● HOW TO COMPLETE THIS TASK: Reprint all of the data below exactly as shown and skip every image.

Stored data entries
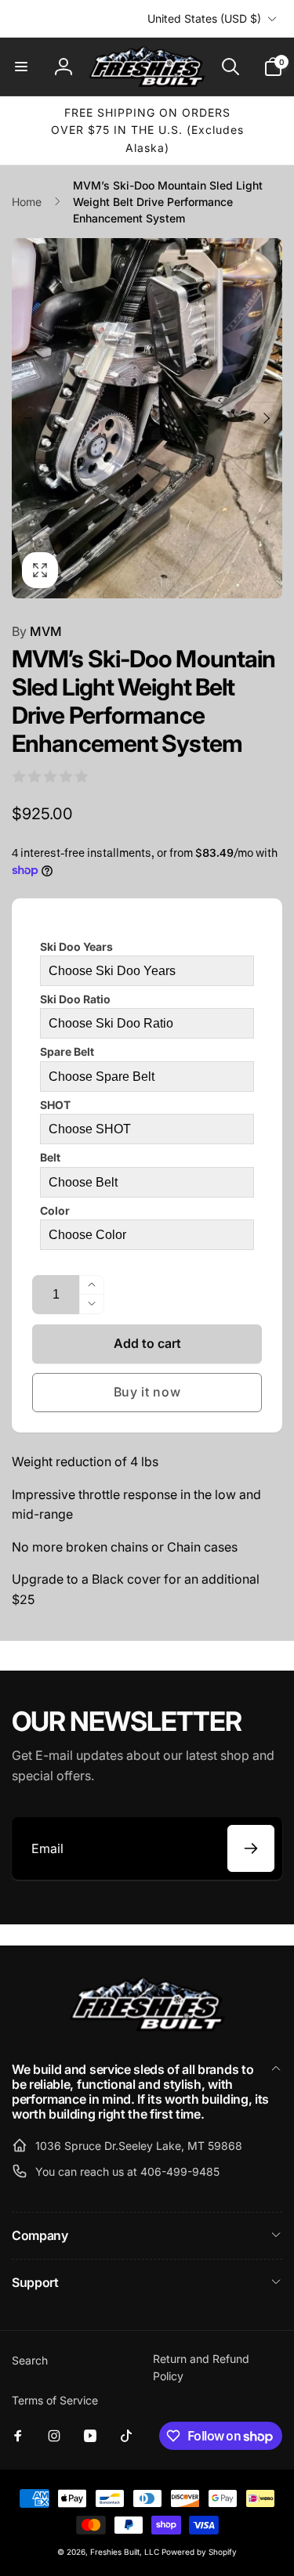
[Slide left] (28, 418)
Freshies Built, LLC (124, 2551)
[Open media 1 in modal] (147, 418)
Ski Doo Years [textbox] (76, 946)
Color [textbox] (55, 1210)
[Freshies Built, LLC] (147, 2028)
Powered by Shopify (199, 2551)
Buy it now (147, 1392)
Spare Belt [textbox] (67, 1051)
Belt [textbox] (50, 1157)
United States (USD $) (204, 18)
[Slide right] (265, 418)
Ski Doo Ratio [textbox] (75, 999)
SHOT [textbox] (55, 1104)
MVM (37, 631)
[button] (21, 66)
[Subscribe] (250, 1848)
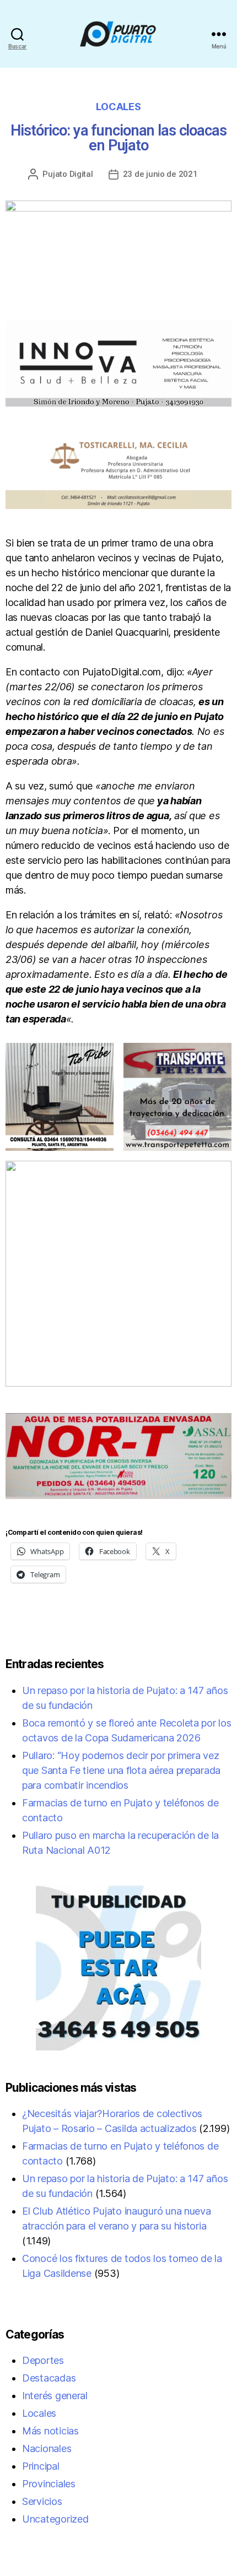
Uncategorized (55, 2519)
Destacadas (49, 2378)
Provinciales (49, 2484)
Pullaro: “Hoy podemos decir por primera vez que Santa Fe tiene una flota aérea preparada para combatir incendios (121, 1770)
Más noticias (50, 2431)
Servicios (42, 2501)
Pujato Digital (67, 174)
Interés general (55, 2395)
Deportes (43, 2360)
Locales (118, 106)
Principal (41, 2466)
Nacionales (46, 2448)
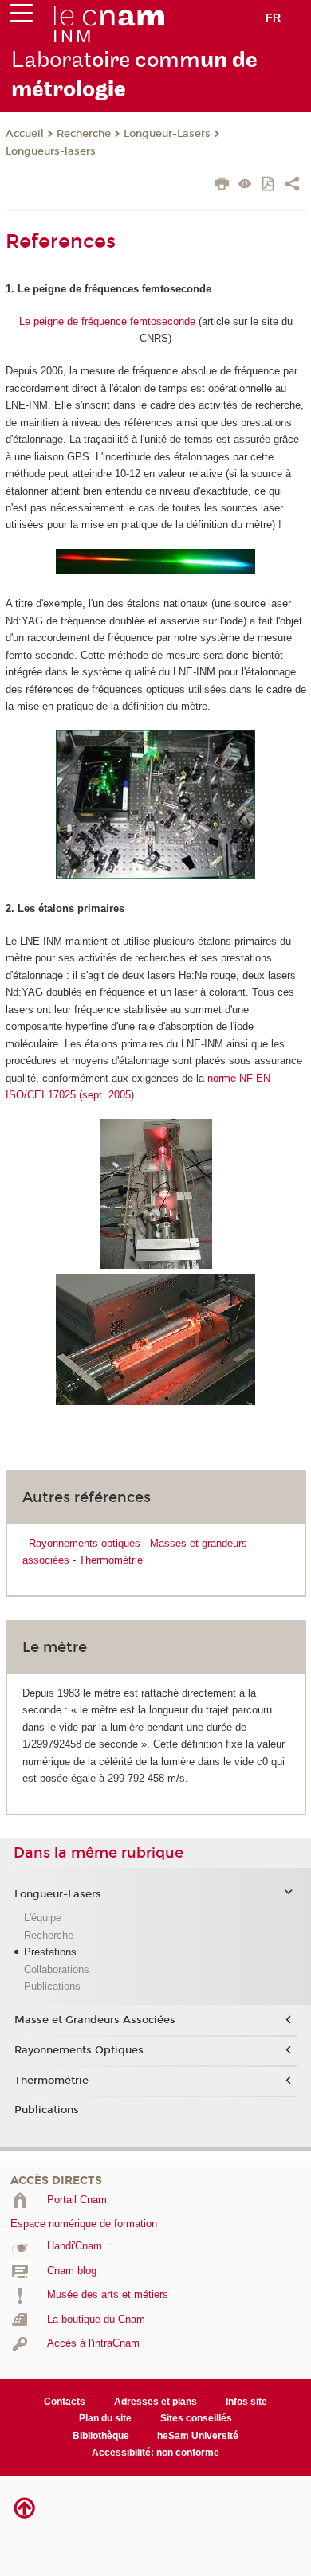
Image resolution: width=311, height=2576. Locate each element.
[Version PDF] (269, 185)
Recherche (84, 133)
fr (273, 17)
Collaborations (56, 1969)
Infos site (246, 2401)
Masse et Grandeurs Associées (94, 2020)
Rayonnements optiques (84, 1543)
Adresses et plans (155, 2401)
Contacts (64, 2401)
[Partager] (292, 186)
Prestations (50, 1952)
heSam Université (197, 2435)
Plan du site (105, 2418)
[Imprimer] (222, 186)
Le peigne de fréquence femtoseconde (107, 321)
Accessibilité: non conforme (155, 2452)
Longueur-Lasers (167, 133)
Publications (52, 1986)
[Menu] (21, 16)
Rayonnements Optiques (79, 2050)
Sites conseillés (196, 2418)
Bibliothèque (101, 2435)
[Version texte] (245, 185)
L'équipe (42, 1918)
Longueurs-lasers (51, 151)
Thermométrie (111, 1560)
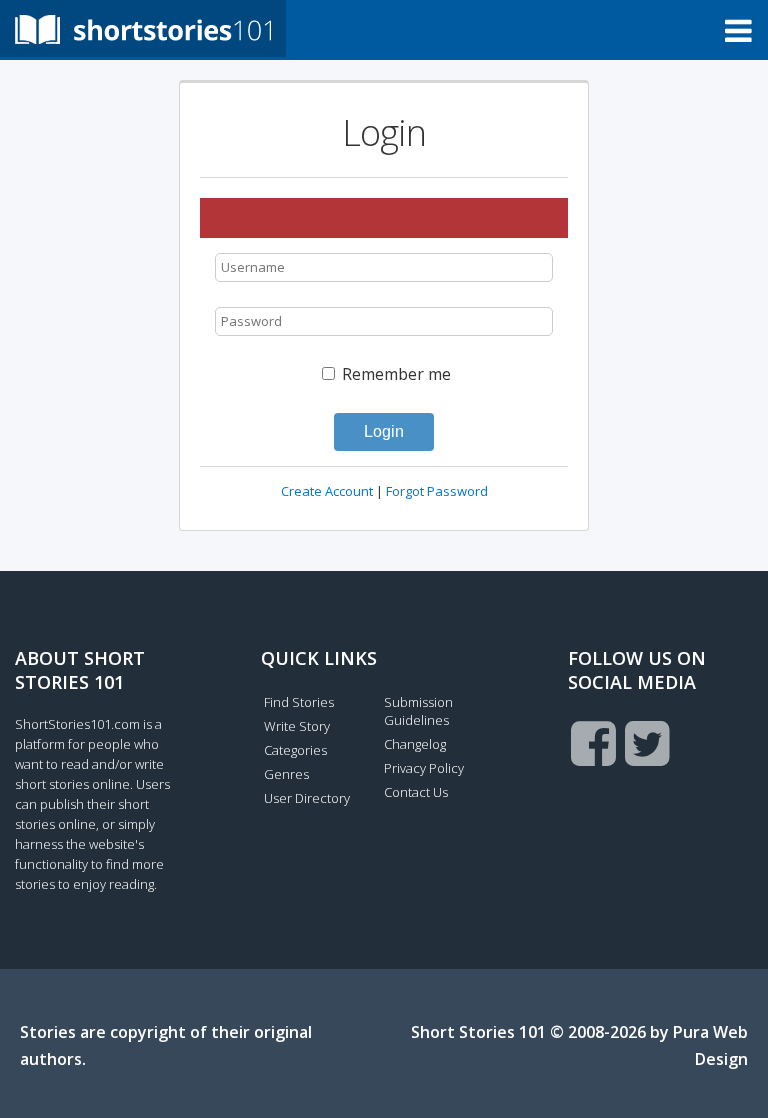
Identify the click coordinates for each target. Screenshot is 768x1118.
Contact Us (416, 792)
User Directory (307, 798)
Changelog (415, 744)
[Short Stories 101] (143, 28)
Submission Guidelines (418, 711)
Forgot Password (437, 491)
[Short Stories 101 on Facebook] (593, 743)
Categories (295, 750)
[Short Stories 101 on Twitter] (647, 743)
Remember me (394, 374)
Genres (286, 774)
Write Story (297, 726)
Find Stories (299, 702)
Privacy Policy (424, 768)
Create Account (327, 491)
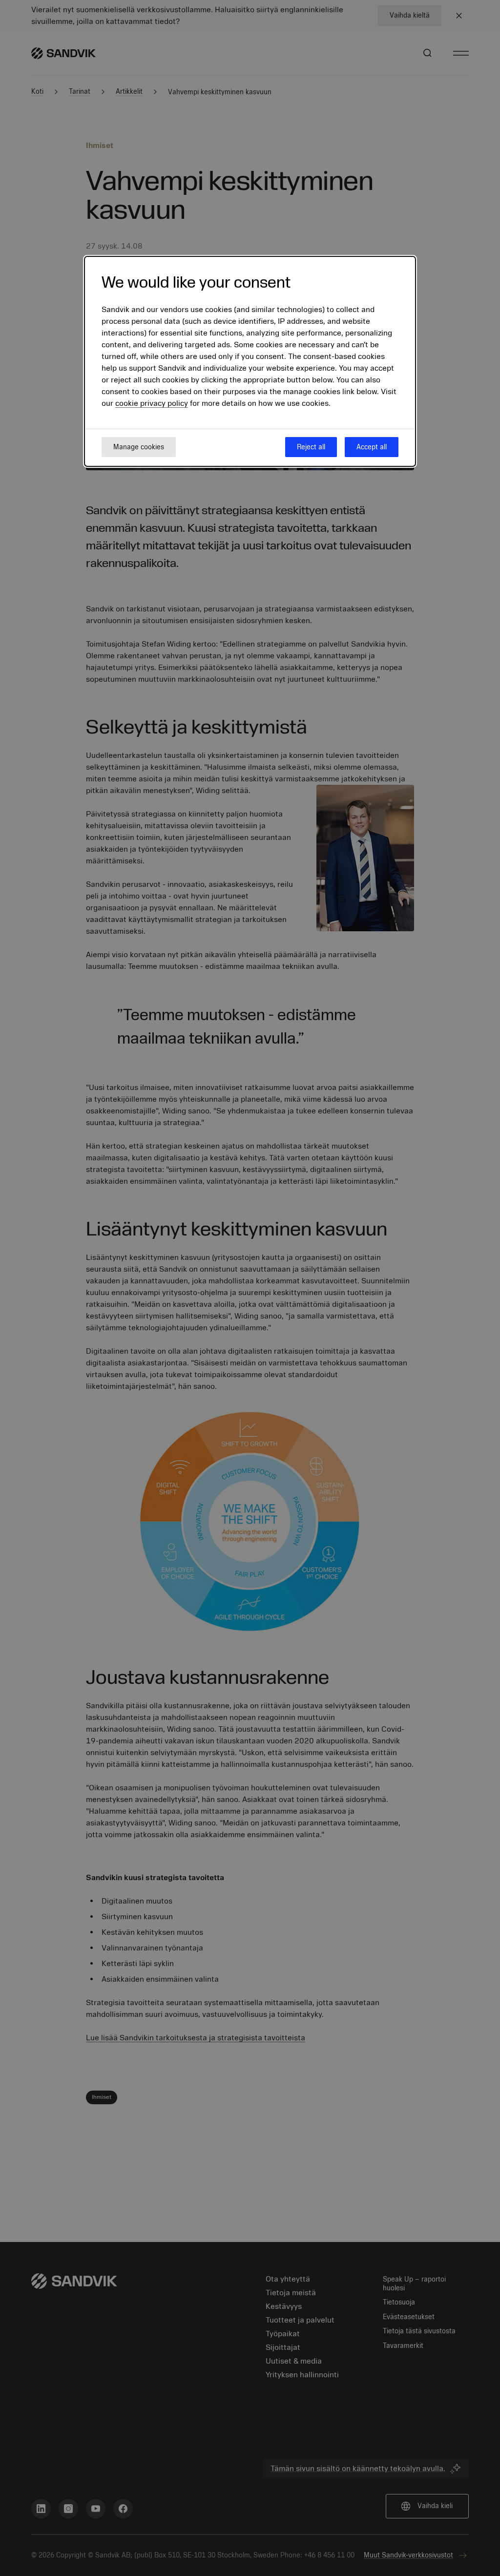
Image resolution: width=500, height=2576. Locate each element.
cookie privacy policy (151, 403)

● OUTPUT FOR THIS EXERCISE:
[Slide left] (28, 418)
Freshies Built, LLC (124, 2551)
[Open media 1 in modal] (147, 418)
Ski Doo Years [textbox] (76, 946)
Color [textbox] (55, 1210)
[Freshies Built, LLC] (147, 2028)
Powered by Shopify (199, 2551)
Buy it now (147, 1392)
Spare Belt [textbox] (67, 1051)
Belt [textbox] (50, 1157)
United States (USD $) (204, 18)
[Slide right] (265, 418)
Ski Doo Ratio [textbox] (75, 999)
SHOT [textbox] (55, 1104)
MVM (37, 631)
[button] (21, 66)
[Subscribe] (250, 1848)
Uncategorized (55, 2519)
Destacadas (49, 2378)
Provinciales (49, 2484)
Pullaro: “Hoy podemos decir por primera vez que Santa Fe tiene una flota aérea preparada para combatir incendios (121, 1770)
Más noticias (50, 2431)
Servicios (42, 2501)
Pujato Digital (67, 174)
Interés general (55, 2395)
Deportes (43, 2360)
Locales (118, 106)
Principal (41, 2466)
Nacionales (46, 2448)
Image resolution: width=311, height=2576. Locate each element.
[Version PDF] (269, 185)
Recherche (84, 133)
fr (273, 17)
Collaborations (56, 1969)
Infos site (246, 2401)
Masse et Grandeurs Associées (94, 2020)
Rayonnements optiques (84, 1543)
Adresses et plans (155, 2401)
Contacts (64, 2401)
[Partager] (292, 186)
Prestations (50, 1952)
heSam Université (197, 2435)
Plan du site (105, 2418)
[Imprimer] (222, 186)
Le peigne de fréquence femtoseconde (107, 321)
Accessibilité: non conforme (155, 2452)
Longueur-Lasers (167, 133)
Publications (52, 1986)
[Menu] (21, 16)
Rayonnements Optiques (79, 2050)
Sites conseillés (196, 2418)
Bibliothèque (101, 2435)
[Version texte] (245, 185)
L'équipe (42, 1918)
Longueurs-lasers (51, 151)
Thermométrie (111, 1560)
Identify the click coordinates for each target. Screenshot is 768x1118.
Contact Us (416, 792)
User Directory (307, 798)
Changelog (415, 744)
[Short Stories 101] (143, 28)
Submission Guidelines (418, 711)
Forgot Password (437, 491)
[Short Stories 101 on Facebook] (593, 743)
Categories (295, 750)
[Short Stories 101 on Twitter] (647, 743)
Remember me (394, 374)
Genres (286, 774)
Write Story (297, 726)
Find Stories (299, 702)
Privacy Policy (424, 768)
Create Account (327, 491)
Image resolution: width=500, height=2576. Locate each element.
cookie privacy policy (151, 403)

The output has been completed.